Return each row that contains the word "icon", copied in full and unchanged.
═══ DATA SHOWN ═══
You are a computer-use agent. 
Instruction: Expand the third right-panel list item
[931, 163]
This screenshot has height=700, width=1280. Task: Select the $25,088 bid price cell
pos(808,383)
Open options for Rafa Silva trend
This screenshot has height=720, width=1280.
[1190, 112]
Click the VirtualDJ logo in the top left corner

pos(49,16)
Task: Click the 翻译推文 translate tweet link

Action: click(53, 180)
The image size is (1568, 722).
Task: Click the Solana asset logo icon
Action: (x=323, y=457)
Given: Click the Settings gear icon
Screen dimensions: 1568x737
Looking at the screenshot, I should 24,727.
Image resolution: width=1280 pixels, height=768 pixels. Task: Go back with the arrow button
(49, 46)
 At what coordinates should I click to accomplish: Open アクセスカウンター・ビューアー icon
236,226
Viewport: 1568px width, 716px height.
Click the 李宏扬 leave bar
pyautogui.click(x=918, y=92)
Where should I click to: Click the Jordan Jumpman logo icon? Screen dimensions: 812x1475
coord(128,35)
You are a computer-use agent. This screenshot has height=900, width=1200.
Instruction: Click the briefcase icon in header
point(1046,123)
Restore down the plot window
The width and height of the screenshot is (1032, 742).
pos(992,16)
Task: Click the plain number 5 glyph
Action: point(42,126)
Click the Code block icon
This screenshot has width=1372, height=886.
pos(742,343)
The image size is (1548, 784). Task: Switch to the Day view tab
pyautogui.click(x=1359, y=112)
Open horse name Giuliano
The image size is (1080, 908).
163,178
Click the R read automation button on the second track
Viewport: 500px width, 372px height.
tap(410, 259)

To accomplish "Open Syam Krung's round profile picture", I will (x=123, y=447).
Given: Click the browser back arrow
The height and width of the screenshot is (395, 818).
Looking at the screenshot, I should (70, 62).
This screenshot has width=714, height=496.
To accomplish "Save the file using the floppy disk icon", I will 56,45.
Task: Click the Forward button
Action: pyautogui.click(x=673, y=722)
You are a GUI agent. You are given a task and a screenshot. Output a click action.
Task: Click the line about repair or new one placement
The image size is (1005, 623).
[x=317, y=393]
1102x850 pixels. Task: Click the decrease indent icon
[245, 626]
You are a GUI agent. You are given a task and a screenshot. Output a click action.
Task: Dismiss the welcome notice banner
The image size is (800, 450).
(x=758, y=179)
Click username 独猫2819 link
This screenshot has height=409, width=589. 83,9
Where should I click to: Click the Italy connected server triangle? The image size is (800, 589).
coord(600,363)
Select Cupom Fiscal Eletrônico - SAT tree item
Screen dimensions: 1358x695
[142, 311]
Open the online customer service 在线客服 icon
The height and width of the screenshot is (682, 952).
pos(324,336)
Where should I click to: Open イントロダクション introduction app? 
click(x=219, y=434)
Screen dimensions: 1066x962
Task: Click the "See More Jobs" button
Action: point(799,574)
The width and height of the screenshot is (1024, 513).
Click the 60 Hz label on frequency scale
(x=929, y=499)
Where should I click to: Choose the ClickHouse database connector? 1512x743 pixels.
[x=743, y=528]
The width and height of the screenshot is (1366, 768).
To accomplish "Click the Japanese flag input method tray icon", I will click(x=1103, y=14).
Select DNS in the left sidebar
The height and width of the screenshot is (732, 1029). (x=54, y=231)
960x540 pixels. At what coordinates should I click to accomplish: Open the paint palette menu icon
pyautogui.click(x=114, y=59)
═══
> **TASK OUTPUT**
Task: Click the Solana asset logo icon
Given: Click the Settings gear icon
 At what coordinates should I click to accomplish: Open アクセスカウンター・ビューアー icon
Where should I click to: Click the Jordan Jumpman logo icon? Screen dimensions: 812x1475
Instruction: Click the briefcase icon in header
Click the Code block icon
To accomplish "Save the file using the floppy disk icon", I will 56,45.
1102x850 pixels. Task: Click the decrease indent icon
Open the online customer service 在线客服 icon
To accomplish "Click the Japanese flag input method tray icon", I will click(x=1103, y=14).
960x540 pixels. At what coordinates should I click to accomplish: Open the paint palette menu icon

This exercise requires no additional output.